- The Daily Mail bid shows that there is great potential in Yahoo's media properties.
- In addition, having ~40 bidders gives Yahoo a better chance of selling at a decent premium.
- Lastly, the Starboard management reshuffle should also bolster investor confidence moving forward.
First, certain units of Yahoo (NASDAQ:YHOO) such as Yahoo! Finance, Yahoo News, Yahoo Sports and Yahoo Search might be more valuable if implemented and managed the right way.
One revelation from the bidding process is the interest from Daily Mail, the British newspaper and global tabloid website, expressed on the 11th of April, 2016. Daily Mail is one of the top 10 most visited sites in the world according to Pew Research Center. Founded in 1896, Daily Mail has relied on a tabloid mix of conservative political views and celebrity gossip to drive sales. Daily Mail is now interested in Yahoo's news and media properties such as Yahoo! Finance, Yahoo News and Yahoo Sports and is one of the 40 bidders for Yahoo properties.
This is important because it reiterates the idea that value from Yahoo's core business can be unleashed through a series of ways to expand revenue growth in different units.
First, just like the Daily Mail, Yahoo can leverage unit names like Yahoo! Finance and start hosting business exhibitions and conferences to expand its horizon and revenue stream. Second, publishing and selling business-oriented publications. Yahoo! Finance is a recognized name which, with, proper marketing, can create a credible brand name in publishing finance related documents.
Third, I believe that Yahoo's reluctance to partner with hardware companies to aggressively promote Yahoo search greatly diminishes the companies value. You need to market your search engine more aggressively. For instance, Google Inc. pays Apple a hefty fee of $1 billion to keep its search bar on the iPhone. Besides that, Google manufactures its own phones and that allows it to expand its search engine reach.

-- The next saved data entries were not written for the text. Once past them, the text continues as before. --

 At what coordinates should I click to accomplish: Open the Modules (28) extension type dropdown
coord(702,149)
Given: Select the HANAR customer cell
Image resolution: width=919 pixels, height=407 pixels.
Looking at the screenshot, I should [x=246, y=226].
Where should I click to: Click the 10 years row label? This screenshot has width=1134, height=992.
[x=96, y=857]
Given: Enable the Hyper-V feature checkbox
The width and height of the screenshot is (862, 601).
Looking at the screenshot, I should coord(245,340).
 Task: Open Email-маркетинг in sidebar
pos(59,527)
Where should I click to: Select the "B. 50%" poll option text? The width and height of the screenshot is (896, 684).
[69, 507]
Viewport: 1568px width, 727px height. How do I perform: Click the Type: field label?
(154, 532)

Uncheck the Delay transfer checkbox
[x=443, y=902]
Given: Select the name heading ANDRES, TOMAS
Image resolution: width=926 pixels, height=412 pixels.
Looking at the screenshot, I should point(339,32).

Google is the dominant player in the search engine market but there is room for growth for competitors like Yahoo. First, Google's PageRank algorithm license expires next year in 2017. This creates some opportunities as I outlined in the article,"Will PageRank Expiration Threaten Google's Dominance?" Although there have been different new versions of Google's major algorithms namely PageRank, Anchortext & Proximity, they can attempt to imitate what works and try to have a competitive search engine.
Second, acquisition premium is still alive and well: There is still value in streaming operations and spinning-off non-core businesses
Reports suggest that Yahoo is projecting declining revenues in FY2016. The bidding process is exposing facts about the company that investors would otherwise not be aware of. Based on the bidding amounts, we will be able to ascertain a precise price that investors are willing to pay for the company based on the numbers given and the projections anticipated.
Besides, currently the 15% stake in Alibaba is worth ~$29 billion relative to Yahoo's total market capitalization of ~$34 billion. Representing a huge value proposition once that stake is sold (without taking taxes into consideration). Besides Alibaba, Yahoo's 35.5% stake in Yahoo Japan is worth ~$8.26 billion pretax.
Because there are currently ~40 bidders for either Yahoo as a whole or for different units of Yahoo, there is great potential for a good premium once the buyer is revealed.
Third, Yahoo is likely to see a near-term price appreciation from a potential management reshuffle or a buyout offer of one, two or all of its business units.
The hedge fund Starboard is still pushing for a management reshuffle this coming summer. This move is likely going to bolster investor confidence in Yahoo as outlined here.
This will be the third attempted management reshuffle for Yahoo since 2008. But it is likely to carry a more powerful message or impact because many people have recognized the hidden value in Yahoo. As a result, the need for someone who can unleash that value is growing stronger and stronger.
Yahoo business has declined as advertisers have moved to other popular companies such as Google and Facebook. Yahoo will need to create a convincing value proposition for advertisers.
This is why I believe that Yahoo's executive departure should not be viewed solely as a negative move for the company. A CEO does not run a company alone. Therefore, the growth lag in Yahoo cannot only rest on Marissa Mayer's shoulders.
This means that with a necessary management reshuffle either from Starboard efforts or from a potential sale, the perceived potential value is likely to attract better valuations as the bidding period ends.
Yahoo has enough cash to settle its debts thus reducing any credit risks. In addition, according to Yahoo's most recent quarter , the company has $5.86 billion in cash. It is less leveraged with only $1.23 billion in debt. I used the word "only" because the company has enough cash to pay down its debt and still remain with $4.62 billion in cash.
With a book value per share of $30.79, Yahoo is almost trading as a value play. Yahoo's stock price has room to see a price appreciation either from investors realization of its hidden value or from an acquisition premium from its bidding process.